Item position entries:
* begin *

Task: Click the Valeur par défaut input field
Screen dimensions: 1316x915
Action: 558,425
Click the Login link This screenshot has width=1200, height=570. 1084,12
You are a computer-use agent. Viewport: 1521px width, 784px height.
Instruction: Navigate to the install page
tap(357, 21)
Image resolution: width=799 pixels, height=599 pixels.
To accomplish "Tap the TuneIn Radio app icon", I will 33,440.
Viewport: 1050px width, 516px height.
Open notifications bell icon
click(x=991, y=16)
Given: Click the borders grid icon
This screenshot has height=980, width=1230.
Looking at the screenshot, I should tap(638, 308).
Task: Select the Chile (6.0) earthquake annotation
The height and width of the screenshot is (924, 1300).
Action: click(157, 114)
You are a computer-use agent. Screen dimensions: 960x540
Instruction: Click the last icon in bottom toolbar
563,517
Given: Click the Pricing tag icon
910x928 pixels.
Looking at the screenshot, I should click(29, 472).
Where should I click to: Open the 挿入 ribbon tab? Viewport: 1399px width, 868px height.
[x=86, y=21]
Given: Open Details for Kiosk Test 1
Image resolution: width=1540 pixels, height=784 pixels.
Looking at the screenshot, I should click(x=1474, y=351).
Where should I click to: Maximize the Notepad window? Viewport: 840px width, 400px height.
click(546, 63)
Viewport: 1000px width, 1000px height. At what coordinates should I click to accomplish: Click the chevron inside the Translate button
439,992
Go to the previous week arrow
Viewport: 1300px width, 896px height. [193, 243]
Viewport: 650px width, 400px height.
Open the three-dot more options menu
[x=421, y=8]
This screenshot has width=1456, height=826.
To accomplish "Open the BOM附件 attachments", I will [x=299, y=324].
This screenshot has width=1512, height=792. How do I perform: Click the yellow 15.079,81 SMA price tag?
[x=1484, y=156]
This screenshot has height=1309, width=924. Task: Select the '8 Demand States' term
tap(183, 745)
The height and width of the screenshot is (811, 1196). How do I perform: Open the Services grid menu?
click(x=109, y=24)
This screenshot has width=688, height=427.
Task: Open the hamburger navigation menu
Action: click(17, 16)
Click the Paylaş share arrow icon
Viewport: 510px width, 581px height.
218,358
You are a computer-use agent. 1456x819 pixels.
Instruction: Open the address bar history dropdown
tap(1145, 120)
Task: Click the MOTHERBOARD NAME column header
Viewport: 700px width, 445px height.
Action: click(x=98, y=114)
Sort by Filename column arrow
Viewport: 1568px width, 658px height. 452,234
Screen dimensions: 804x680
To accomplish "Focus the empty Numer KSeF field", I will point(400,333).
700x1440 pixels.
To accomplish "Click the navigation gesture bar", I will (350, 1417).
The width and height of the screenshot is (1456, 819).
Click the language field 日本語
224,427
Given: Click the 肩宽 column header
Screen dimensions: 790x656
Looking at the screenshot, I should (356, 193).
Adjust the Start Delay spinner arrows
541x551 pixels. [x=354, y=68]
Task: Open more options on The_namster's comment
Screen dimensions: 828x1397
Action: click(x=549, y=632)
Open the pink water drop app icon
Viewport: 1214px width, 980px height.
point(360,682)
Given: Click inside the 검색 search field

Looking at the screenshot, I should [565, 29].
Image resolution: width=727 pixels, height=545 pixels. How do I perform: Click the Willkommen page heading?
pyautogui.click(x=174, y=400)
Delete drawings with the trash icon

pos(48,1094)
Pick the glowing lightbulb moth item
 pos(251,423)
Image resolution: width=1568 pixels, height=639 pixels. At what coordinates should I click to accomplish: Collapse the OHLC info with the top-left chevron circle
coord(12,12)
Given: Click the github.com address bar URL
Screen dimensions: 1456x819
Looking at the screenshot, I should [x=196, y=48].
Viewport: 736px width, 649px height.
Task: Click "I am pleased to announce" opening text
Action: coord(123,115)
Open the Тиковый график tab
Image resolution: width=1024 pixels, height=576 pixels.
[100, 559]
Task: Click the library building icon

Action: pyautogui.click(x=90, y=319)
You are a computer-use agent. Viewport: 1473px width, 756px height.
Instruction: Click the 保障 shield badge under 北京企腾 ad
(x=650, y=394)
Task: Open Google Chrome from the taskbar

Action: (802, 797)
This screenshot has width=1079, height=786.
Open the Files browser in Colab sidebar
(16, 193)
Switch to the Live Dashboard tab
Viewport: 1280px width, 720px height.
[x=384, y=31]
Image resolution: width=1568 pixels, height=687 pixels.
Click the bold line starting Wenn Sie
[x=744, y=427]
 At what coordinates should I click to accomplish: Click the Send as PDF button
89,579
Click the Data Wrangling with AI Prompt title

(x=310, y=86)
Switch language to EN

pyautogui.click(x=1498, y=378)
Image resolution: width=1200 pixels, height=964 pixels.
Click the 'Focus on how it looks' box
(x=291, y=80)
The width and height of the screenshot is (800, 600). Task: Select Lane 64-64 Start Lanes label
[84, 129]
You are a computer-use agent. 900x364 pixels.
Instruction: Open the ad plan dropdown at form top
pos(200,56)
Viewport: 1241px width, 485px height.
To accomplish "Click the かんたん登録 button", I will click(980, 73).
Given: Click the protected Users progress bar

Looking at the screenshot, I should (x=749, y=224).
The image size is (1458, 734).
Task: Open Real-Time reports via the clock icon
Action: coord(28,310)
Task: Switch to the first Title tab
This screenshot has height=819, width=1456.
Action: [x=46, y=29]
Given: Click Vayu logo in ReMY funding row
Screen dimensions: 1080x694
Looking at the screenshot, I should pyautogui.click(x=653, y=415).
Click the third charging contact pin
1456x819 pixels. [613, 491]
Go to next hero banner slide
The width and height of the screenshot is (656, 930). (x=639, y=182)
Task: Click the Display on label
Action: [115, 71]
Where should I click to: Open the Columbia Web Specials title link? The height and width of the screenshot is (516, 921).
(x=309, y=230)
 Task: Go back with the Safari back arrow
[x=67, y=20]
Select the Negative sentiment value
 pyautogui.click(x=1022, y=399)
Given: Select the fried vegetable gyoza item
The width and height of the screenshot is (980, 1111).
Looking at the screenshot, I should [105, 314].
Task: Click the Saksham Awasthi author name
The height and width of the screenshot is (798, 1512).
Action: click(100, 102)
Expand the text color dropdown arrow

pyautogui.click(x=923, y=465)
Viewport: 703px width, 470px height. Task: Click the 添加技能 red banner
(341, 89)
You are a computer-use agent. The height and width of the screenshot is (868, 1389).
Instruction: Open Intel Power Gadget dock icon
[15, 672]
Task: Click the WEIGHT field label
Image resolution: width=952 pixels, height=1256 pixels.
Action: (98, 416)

* end *

**WHAT IS ASKED:** Copy out every one of the records above word for word, with no changes.

**EXERCISE SOLUTION:**
Task: Click the Valeur par défaut input field
Screen dimensions: 1316x915
Action: 558,425
Click the Login link This screenshot has width=1200, height=570. 1084,12
You are a computer-use agent. Viewport: 1521px width, 784px height.
Instruction: Navigate to the install page
tap(357, 21)
Image resolution: width=799 pixels, height=599 pixels.
To accomplish "Tap the TuneIn Radio app icon", I will 33,440.
Viewport: 1050px width, 516px height.
Open notifications bell icon
click(x=991, y=16)
Given: Click the borders grid icon
This screenshot has height=980, width=1230.
Looking at the screenshot, I should tap(638, 308).
Task: Select the Chile (6.0) earthquake annotation
The height and width of the screenshot is (924, 1300).
Action: click(157, 114)
You are a computer-use agent. Screen dimensions: 960x540
Instruction: Click the last icon in bottom toolbar
563,517
Given: Click the Pricing tag icon
910x928 pixels.
Looking at the screenshot, I should click(29, 472).
Where should I click to: Open the 挿入 ribbon tab? Viewport: 1399px width, 868px height.
[x=86, y=21]
Given: Open Details for Kiosk Test 1
Image resolution: width=1540 pixels, height=784 pixels.
Looking at the screenshot, I should click(x=1474, y=351).
Where should I click to: Maximize the Notepad window? Viewport: 840px width, 400px height.
click(546, 63)
Viewport: 1000px width, 1000px height. At what coordinates should I click to accomplish: Click the chevron inside the Translate button
439,992
Go to the previous week arrow
Viewport: 1300px width, 896px height. [193, 243]
Viewport: 650px width, 400px height.
Open the three-dot more options menu
[x=421, y=8]
This screenshot has width=1456, height=826.
To accomplish "Open the BOM附件 attachments", I will [x=299, y=324].
This screenshot has width=1512, height=792. How do I perform: Click the yellow 15.079,81 SMA price tag?
[x=1484, y=156]
This screenshot has height=1309, width=924. Task: Select the '8 Demand States' term
tap(183, 745)
The height and width of the screenshot is (811, 1196). How do I perform: Open the Services grid menu?
click(x=109, y=24)
This screenshot has width=688, height=427.
Task: Open the hamburger navigation menu
Action: click(17, 16)
Click the Paylaş share arrow icon
Viewport: 510px width, 581px height.
218,358
You are a computer-use agent. 1456x819 pixels.
Instruction: Open the address bar history dropdown
tap(1145, 120)
Task: Click the MOTHERBOARD NAME column header
Viewport: 700px width, 445px height.
Action: click(x=98, y=114)
Sort by Filename column arrow
Viewport: 1568px width, 658px height. 452,234
Screen dimensions: 804x680
To accomplish "Focus the empty Numer KSeF field", I will point(400,333).
700x1440 pixels.
To accomplish "Click the navigation gesture bar", I will (350, 1417).
The width and height of the screenshot is (1456, 819).
Click the language field 日本語
224,427
Given: Click the 肩宽 column header
Screen dimensions: 790x656
Looking at the screenshot, I should (356, 193).
Adjust the Start Delay spinner arrows
541x551 pixels. [x=354, y=68]
Task: Open more options on The_namster's comment
Screen dimensions: 828x1397
Action: click(x=549, y=632)
Open the pink water drop app icon
Viewport: 1214px width, 980px height.
point(360,682)
Given: Click inside the 검색 search field

Looking at the screenshot, I should [565, 29].
Image resolution: width=727 pixels, height=545 pixels. How do I perform: Click the Willkommen page heading?
pyautogui.click(x=174, y=400)
Delete drawings with the trash icon

pos(48,1094)
Pick the glowing lightbulb moth item
 pos(251,423)
Image resolution: width=1568 pixels, height=639 pixels. At what coordinates should I click to accomplish: Collapse the OHLC info with the top-left chevron circle
coord(12,12)
Given: Click the github.com address bar URL
Screen dimensions: 1456x819
Looking at the screenshot, I should [x=196, y=48].
Viewport: 736px width, 649px height.
Task: Click "I am pleased to announce" opening text
Action: coord(123,115)
Open the Тиковый график tab
Image resolution: width=1024 pixels, height=576 pixels.
[100, 559]
Task: Click the library building icon

Action: pyautogui.click(x=90, y=319)
You are a computer-use agent. Viewport: 1473px width, 756px height.
Instruction: Click the 保障 shield badge under 北京企腾 ad
(x=650, y=394)
Task: Open Google Chrome from the taskbar

Action: (802, 797)
This screenshot has width=1079, height=786.
Open the Files browser in Colab sidebar
(16, 193)
Switch to the Live Dashboard tab
Viewport: 1280px width, 720px height.
[x=384, y=31]
Image resolution: width=1568 pixels, height=687 pixels.
Click the bold line starting Wenn Sie
[x=744, y=427]
 At what coordinates should I click to accomplish: Click the Send as PDF button
89,579
Click the Data Wrangling with AI Prompt title

(x=310, y=86)
Switch language to EN

pyautogui.click(x=1498, y=378)
Image resolution: width=1200 pixels, height=964 pixels.
Click the 'Focus on how it looks' box
(x=291, y=80)
The width and height of the screenshot is (800, 600). Task: Select Lane 64-64 Start Lanes label
[84, 129]
You are a computer-use agent. 900x364 pixels.
Instruction: Open the ad plan dropdown at form top
pos(200,56)
Viewport: 1241px width, 485px height.
To accomplish "Click the かんたん登録 button", I will click(980, 73).
Given: Click the protected Users progress bar

Looking at the screenshot, I should (x=749, y=224).
The image size is (1458, 734).
Task: Open Real-Time reports via the clock icon
Action: coord(28,310)
Task: Switch to the first Title tab
This screenshot has height=819, width=1456.
Action: [x=46, y=29]
Given: Click Vayu logo in ReMY funding row
Screen dimensions: 1080x694
Looking at the screenshot, I should pyautogui.click(x=653, y=415).
Click the third charging contact pin
1456x819 pixels. [613, 491]
Go to next hero banner slide
The width and height of the screenshot is (656, 930). (x=639, y=182)
Task: Click the Display on label
Action: [115, 71]
Where should I click to: Open the Columbia Web Specials title link? The height and width of the screenshot is (516, 921).
(x=309, y=230)
 Task: Go back with the Safari back arrow
[x=67, y=20]
Select the Negative sentiment value
 pyautogui.click(x=1022, y=399)
Given: Select the fried vegetable gyoza item
The width and height of the screenshot is (980, 1111).
Looking at the screenshot, I should [105, 314].
Task: Click the Saksham Awasthi author name
The height and width of the screenshot is (798, 1512).
Action: click(100, 102)
Expand the text color dropdown arrow

pyautogui.click(x=923, y=465)
Viewport: 703px width, 470px height. Task: Click the 添加技能 red banner
(341, 89)
You are a computer-use agent. The height and width of the screenshot is (868, 1389).
Instruction: Open Intel Power Gadget dock icon
[15, 672]
Task: Click the WEIGHT field label
Image resolution: width=952 pixels, height=1256 pixels.
Action: (98, 416)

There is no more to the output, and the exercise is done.